## DATA PROVIDED
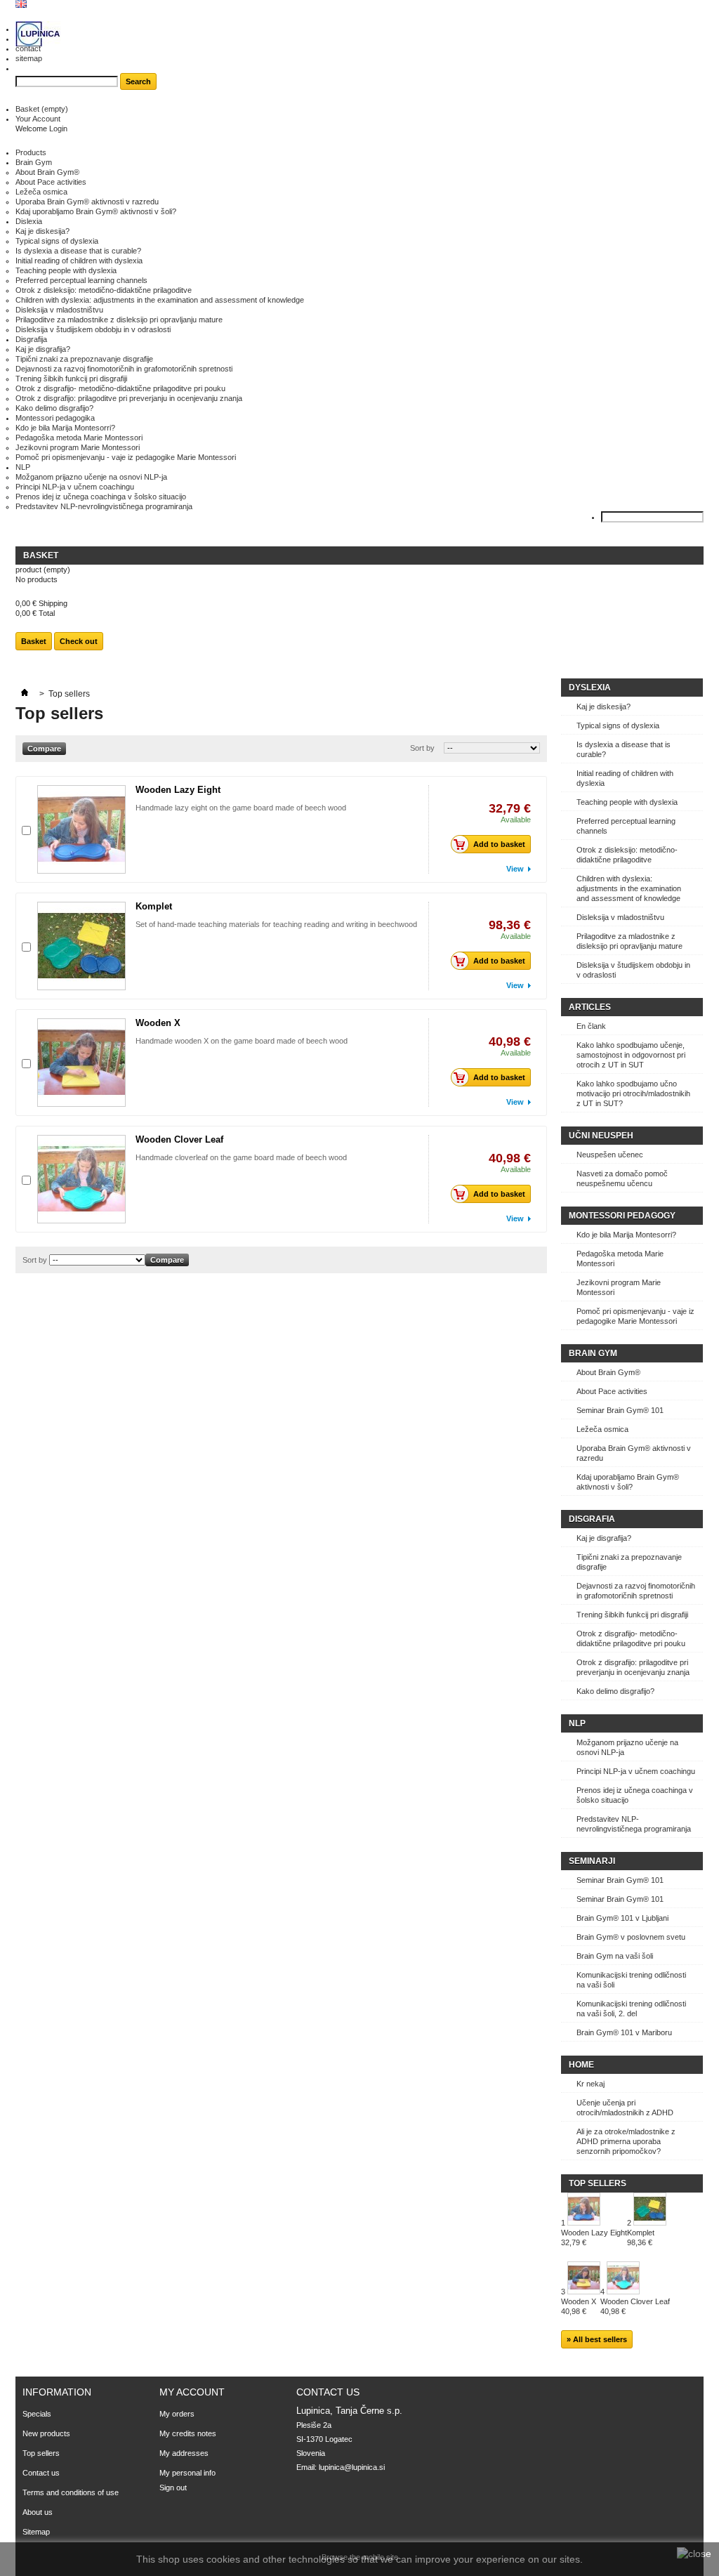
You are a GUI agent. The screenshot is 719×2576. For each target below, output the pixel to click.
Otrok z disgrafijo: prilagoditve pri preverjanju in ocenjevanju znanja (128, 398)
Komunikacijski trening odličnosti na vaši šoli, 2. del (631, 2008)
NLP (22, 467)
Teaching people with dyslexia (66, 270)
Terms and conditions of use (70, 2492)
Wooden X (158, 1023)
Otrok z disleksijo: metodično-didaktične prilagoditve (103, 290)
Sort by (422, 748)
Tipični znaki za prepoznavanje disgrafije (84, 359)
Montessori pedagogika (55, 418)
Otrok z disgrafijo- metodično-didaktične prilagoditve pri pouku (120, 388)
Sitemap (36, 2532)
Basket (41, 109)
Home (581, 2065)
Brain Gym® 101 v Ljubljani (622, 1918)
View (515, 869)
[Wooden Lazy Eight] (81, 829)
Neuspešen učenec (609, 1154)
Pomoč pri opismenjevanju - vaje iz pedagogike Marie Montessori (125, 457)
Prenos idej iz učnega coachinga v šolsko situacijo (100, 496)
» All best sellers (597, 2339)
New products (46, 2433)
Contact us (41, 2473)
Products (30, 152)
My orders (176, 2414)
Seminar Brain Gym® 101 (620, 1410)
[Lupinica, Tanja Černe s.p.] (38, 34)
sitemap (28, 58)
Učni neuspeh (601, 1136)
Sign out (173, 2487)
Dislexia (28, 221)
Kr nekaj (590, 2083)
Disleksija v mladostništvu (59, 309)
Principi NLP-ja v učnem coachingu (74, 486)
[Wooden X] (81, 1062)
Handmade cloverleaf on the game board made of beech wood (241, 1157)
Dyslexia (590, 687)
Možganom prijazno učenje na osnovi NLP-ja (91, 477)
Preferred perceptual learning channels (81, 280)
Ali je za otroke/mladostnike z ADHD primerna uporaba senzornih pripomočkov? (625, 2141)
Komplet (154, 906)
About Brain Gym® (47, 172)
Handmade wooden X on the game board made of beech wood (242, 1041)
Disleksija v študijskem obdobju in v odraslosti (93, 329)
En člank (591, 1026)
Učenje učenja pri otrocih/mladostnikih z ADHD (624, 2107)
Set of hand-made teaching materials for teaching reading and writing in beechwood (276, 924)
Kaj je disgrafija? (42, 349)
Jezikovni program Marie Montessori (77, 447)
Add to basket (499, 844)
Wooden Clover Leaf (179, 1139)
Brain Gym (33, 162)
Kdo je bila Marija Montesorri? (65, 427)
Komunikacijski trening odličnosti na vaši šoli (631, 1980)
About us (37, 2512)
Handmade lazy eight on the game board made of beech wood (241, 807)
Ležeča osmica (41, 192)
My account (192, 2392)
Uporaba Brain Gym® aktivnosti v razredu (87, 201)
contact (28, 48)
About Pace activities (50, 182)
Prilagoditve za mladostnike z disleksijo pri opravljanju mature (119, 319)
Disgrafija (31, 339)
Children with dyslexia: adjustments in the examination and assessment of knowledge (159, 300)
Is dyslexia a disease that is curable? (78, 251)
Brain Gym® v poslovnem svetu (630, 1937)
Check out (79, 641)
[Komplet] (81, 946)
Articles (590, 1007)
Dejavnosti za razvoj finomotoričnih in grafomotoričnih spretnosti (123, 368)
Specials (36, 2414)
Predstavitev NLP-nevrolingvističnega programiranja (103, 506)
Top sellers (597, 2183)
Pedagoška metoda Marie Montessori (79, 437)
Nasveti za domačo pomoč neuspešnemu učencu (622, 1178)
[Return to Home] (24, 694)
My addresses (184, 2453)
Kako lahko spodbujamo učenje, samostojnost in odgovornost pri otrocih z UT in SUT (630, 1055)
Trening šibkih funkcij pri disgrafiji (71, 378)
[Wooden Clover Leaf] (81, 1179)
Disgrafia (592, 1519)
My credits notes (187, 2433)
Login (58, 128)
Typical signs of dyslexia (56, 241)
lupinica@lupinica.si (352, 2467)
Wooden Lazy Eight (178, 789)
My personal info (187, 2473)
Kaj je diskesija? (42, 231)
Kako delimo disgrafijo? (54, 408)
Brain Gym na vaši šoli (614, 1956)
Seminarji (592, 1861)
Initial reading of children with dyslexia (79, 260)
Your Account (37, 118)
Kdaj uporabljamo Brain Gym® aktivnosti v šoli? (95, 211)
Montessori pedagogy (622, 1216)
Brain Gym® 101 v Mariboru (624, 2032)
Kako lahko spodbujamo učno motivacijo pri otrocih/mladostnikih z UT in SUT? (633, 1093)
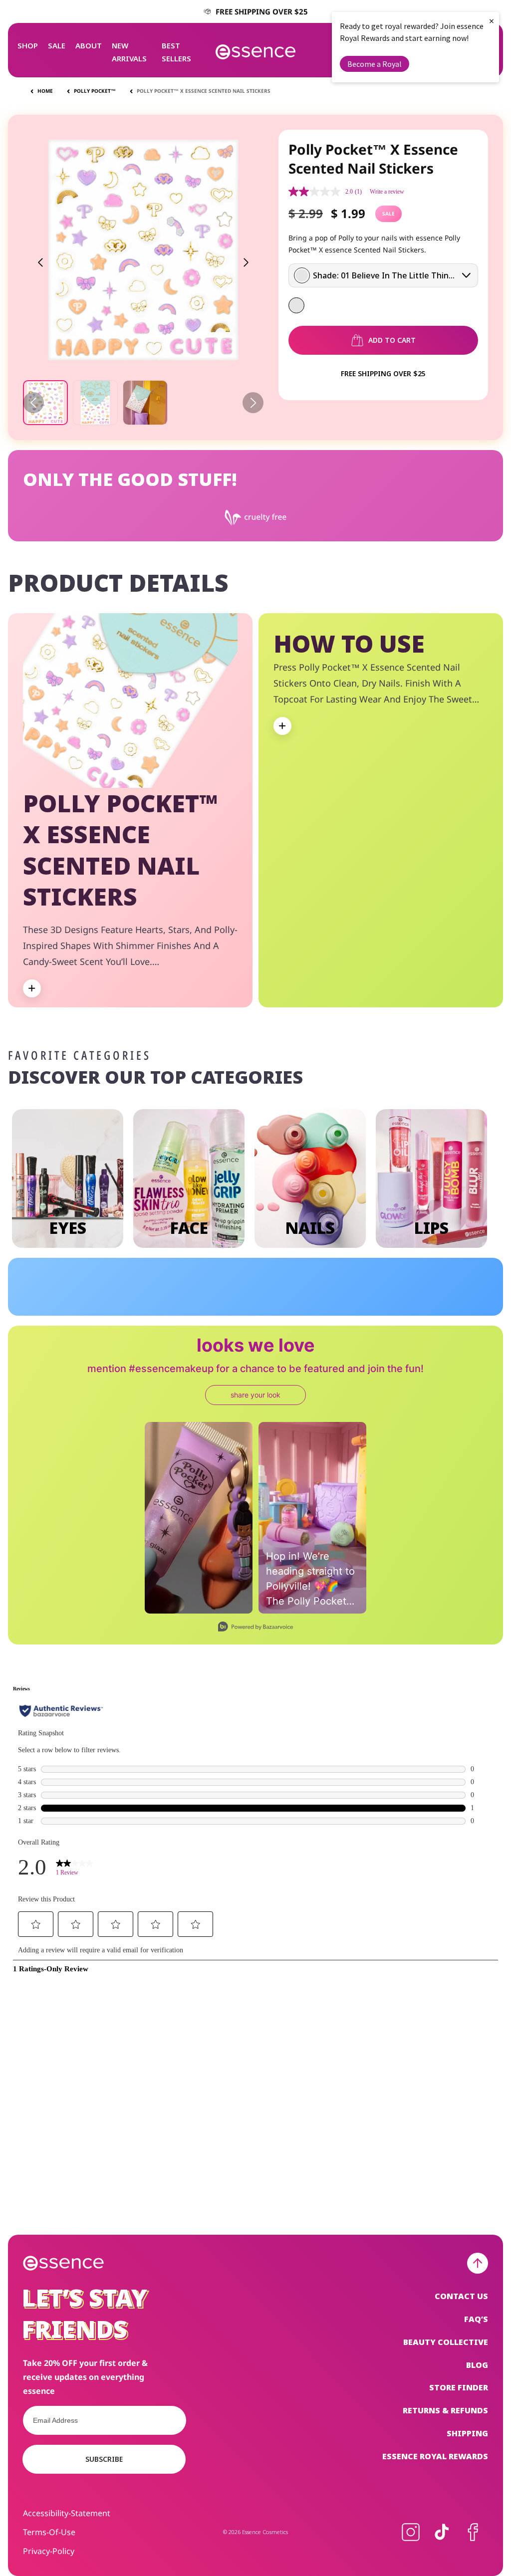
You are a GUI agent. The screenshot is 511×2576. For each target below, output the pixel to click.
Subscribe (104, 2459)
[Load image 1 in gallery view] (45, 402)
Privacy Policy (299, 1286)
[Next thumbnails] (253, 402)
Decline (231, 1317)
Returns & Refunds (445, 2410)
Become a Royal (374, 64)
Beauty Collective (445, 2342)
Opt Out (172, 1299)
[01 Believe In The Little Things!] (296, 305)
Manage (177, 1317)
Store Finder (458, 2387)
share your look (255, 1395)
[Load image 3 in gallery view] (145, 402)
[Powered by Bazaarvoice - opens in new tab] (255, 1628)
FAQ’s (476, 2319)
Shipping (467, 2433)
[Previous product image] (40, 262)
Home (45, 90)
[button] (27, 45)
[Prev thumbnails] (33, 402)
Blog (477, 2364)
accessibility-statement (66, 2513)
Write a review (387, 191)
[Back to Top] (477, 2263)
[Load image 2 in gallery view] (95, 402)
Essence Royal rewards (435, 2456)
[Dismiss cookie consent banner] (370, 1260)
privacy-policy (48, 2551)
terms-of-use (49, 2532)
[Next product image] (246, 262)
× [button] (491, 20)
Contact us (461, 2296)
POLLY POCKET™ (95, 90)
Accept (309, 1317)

## WHAT THE TASK ASKS
Each line in the listing above from the one containing "Brain Gym® v poslovnem svetu (630, 1937)" through the one containing "Login (58, 128)" should be repeated exactly, and no other line.

## WRITTEN SOLUTION
Brain Gym® v poslovnem svetu (630, 1937)
Check out (79, 641)
[Komplet] (81, 946)
Articles (590, 1007)
Dejavnosti za razvoj finomotoričnih in grafomotoričnih spretnosti (123, 368)
Specials (36, 2414)
Predstavitev NLP-nevrolingvističnega programiranja (103, 506)
Top sellers (597, 2183)
Pedagoška metoda Marie Montessori (79, 437)
Nasveti za domačo pomoč neuspešnemu učencu (622, 1178)
[Return to Home] (24, 694)
My addresses (184, 2453)
Kako lahko spodbujamo učenje, samostojnost in odgovornost pri otrocih z UT in SUT (630, 1055)
Trening šibkih funkcij pri disgrafiji (71, 378)
[Wooden Clover Leaf] (81, 1179)
Disgrafia (592, 1519)
My credits notes (187, 2433)
Login (58, 128)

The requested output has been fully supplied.